A $1 bill costs the mint a lot more than a $1 coin in the long run.The US mint wanted to increase the circulation of the $1 coin and started offering rolls of it that people could buy online using their credit cards – without any caps on how much an individual can buy.

Jane Liaw Liaw is one of the many people who cheated the system.

Here’s how one could cheat the system:

1. Order coins from the mint using your frequent flyer/cash back credit card
2. Receive the coins (shipped free)
3. Deposit the coins in your bank account
4. Pay off the credit card statement balance
5. Keep the frequent flyer points/cash back that the credit card gives you

Jane went on several international trips free of charge using these miles.
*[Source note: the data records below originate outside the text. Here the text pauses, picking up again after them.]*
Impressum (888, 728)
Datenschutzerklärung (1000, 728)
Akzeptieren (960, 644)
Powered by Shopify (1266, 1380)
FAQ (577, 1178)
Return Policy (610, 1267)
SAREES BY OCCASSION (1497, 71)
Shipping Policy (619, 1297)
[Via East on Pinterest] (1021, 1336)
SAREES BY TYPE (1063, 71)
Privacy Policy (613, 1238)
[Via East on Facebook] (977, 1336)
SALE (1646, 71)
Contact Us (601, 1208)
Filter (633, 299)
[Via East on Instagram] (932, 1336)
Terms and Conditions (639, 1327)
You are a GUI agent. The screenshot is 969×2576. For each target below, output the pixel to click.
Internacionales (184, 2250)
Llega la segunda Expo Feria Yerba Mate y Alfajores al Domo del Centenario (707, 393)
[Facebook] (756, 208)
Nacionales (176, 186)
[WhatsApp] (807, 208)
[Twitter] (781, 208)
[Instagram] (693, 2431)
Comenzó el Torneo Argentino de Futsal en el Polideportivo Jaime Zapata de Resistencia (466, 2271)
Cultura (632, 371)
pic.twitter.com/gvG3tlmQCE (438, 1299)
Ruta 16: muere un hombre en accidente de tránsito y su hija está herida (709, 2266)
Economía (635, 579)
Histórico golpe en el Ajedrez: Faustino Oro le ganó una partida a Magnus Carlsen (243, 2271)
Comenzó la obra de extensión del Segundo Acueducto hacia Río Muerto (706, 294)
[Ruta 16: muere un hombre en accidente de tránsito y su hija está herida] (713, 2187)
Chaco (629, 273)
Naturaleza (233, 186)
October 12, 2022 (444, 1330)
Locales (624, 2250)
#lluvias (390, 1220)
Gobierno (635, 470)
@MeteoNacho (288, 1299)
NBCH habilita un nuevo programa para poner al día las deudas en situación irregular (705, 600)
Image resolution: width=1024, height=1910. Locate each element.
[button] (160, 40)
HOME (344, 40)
Other people who took advantage of the system did similar fun things by exploiting the loophole they found.

The mint has now closed the loophole by limiting the number of coins that can be ordered per person per period of time Source:npr

Gil Eyal

A friend of mine used to have many Pen Pals when we were younger. At some point he started to send letters without a stamp, by writing the intended recipient’s address as the sender’s address, and his own as the intended recipient. The letters would then be delivered to the real intended recipient because the post office thought the recipient was the sender who forgot to put a stamp.

Mohit Saluja

This happened in 2002.

Two young boys, 18 years old, in New Jersey took an ad out in the New York Post. They said they were selling the top 10 x-rated videos for 49.95$. These videos normally sell for 100$ apiece. So one time offer, 49.95$, all 10 videos original version, uncut. But no cash, no credit cards, cheque or money order only. So a lot of people went and got a money order, got a cheque and mailed it to this P.O. box in New Jersey.

The kids took the cheque and legally deposited it into a bank account. They had opened a small business account. Then they wrote you a letter the next day back on a very nice letterhead that said “Thank you very much for your order. Unfortunately, due to the huge demand we are unable to fill it so please find enclosed a cheque for 49.95$ to cover your full refund.

It was a real cheque. It was a legitimate account that had the money in it to cover for it. The only problem was that the name of the company was printed in the top left hand corner of the cheque and it was done in fire engine red in big block letters and the name of the company was CHILD PORNOGRAPHY VIDEOS INCORPORATED. So nobody cashed the cheque and the kids kept all the 49.95′s. Source: Interviews By Spencer – Frank Abagnale – 4/05 ctrl+f 49.95 to reach the spot.